**Directions:**
The first line of the data below and every line after it, through the one with "Given: Toggle Show/Hide", must be transcribed without change.

········

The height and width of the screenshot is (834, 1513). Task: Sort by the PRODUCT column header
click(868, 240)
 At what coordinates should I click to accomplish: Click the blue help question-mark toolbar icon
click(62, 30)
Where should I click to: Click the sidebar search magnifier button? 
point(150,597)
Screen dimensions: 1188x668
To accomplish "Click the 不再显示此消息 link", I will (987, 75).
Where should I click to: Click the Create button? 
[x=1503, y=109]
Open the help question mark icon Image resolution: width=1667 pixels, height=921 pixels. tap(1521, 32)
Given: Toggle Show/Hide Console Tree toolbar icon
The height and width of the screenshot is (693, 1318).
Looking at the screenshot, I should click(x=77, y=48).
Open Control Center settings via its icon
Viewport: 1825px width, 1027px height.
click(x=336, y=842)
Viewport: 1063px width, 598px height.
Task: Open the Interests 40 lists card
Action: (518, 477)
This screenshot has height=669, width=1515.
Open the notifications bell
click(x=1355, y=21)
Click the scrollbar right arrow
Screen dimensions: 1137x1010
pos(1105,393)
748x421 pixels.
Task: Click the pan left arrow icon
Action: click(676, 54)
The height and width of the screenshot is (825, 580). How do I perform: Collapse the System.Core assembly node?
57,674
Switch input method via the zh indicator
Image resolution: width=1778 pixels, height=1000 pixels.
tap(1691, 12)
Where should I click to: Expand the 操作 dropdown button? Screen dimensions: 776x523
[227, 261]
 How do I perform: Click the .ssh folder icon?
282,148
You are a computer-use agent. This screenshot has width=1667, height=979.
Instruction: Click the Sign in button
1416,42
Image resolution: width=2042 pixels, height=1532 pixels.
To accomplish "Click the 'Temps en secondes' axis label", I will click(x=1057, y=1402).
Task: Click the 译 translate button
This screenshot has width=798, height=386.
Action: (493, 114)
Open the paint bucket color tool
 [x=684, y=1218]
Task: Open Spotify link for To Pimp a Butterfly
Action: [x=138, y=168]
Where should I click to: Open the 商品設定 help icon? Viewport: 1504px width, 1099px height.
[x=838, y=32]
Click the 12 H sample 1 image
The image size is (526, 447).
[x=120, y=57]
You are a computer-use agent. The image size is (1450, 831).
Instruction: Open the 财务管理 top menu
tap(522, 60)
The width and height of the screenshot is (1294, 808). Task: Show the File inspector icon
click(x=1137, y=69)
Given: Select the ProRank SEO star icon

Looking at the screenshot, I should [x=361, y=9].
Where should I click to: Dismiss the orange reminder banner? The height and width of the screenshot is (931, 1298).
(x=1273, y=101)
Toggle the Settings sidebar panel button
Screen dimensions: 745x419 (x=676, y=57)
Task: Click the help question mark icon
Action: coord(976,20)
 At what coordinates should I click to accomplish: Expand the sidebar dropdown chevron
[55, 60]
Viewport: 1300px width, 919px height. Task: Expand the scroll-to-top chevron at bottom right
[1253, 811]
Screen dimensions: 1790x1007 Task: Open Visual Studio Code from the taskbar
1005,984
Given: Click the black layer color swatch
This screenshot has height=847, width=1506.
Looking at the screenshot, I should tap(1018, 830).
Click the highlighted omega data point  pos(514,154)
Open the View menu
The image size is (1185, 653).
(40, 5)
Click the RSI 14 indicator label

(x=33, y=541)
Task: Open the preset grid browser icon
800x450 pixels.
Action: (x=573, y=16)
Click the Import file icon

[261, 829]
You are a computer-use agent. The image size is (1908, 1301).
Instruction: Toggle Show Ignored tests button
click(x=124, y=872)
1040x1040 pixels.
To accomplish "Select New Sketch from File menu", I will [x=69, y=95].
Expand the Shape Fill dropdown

········

**Output for this exercise:**
The height and width of the screenshot is (834, 1513). Task: Sort by the PRODUCT column header
click(868, 240)
 At what coordinates should I click to accomplish: Click the blue help question-mark toolbar icon
click(62, 30)
Where should I click to: Click the sidebar search magnifier button? 
point(150,597)
Screen dimensions: 1188x668
To accomplish "Click the 不再显示此消息 link", I will (987, 75).
Where should I click to: Click the Create button? 
[x=1503, y=109]
Open the help question mark icon Image resolution: width=1667 pixels, height=921 pixels. tap(1521, 32)
Given: Toggle Show/Hide Console Tree toolbar icon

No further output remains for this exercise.